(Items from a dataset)
━━━━━━━━━━━━━━━━━━━━
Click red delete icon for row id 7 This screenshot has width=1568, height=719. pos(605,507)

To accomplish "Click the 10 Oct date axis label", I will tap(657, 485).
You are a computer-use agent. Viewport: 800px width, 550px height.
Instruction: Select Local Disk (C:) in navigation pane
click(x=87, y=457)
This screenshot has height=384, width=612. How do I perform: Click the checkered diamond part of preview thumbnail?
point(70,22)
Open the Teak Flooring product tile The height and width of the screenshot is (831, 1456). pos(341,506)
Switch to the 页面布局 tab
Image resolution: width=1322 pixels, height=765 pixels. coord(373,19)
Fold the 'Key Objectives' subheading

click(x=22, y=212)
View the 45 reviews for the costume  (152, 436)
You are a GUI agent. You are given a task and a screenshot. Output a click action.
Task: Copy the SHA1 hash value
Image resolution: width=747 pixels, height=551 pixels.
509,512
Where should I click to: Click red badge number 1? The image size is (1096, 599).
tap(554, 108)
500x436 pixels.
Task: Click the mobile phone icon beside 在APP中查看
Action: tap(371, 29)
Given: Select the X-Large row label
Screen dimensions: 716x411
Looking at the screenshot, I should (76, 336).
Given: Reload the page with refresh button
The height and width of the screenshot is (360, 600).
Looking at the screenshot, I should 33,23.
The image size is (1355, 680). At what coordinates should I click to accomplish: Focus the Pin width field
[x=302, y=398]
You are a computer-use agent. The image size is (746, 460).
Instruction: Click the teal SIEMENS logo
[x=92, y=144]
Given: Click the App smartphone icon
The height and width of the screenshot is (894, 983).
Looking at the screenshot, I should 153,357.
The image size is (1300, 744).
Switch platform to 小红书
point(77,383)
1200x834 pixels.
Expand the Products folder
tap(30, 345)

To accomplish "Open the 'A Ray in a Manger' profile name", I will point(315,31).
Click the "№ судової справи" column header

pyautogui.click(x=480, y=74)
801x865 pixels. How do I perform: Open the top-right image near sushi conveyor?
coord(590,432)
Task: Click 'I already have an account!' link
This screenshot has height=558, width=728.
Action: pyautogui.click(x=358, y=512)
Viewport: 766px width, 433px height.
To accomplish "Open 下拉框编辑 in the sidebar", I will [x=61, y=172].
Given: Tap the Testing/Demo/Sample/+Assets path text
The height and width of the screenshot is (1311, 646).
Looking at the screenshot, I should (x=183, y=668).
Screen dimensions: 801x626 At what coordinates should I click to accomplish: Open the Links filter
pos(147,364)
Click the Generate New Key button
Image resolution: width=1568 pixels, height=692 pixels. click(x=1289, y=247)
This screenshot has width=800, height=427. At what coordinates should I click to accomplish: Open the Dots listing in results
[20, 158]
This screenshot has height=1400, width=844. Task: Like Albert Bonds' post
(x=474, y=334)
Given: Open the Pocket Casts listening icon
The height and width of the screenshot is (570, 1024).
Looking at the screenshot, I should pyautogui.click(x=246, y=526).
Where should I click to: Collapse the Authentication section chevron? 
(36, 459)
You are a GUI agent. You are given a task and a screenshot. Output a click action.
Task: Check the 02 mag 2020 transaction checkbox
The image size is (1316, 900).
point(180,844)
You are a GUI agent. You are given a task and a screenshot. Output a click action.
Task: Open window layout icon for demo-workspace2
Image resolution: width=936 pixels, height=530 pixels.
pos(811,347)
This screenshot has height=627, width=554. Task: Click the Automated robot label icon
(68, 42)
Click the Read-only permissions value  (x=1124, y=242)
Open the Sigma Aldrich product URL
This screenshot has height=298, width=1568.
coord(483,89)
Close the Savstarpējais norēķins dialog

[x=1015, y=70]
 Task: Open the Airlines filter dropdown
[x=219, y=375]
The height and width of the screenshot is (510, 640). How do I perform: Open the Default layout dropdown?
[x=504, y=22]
━━━━━━━━━━━━━━━━━━━━
*Problem*
Copy, from the data above, every line where the word "Viewport" appears.

*Task output*
You are a computer-use agent. Viewport: 800px width, 550px height.
Viewport: 766px width, 433px height.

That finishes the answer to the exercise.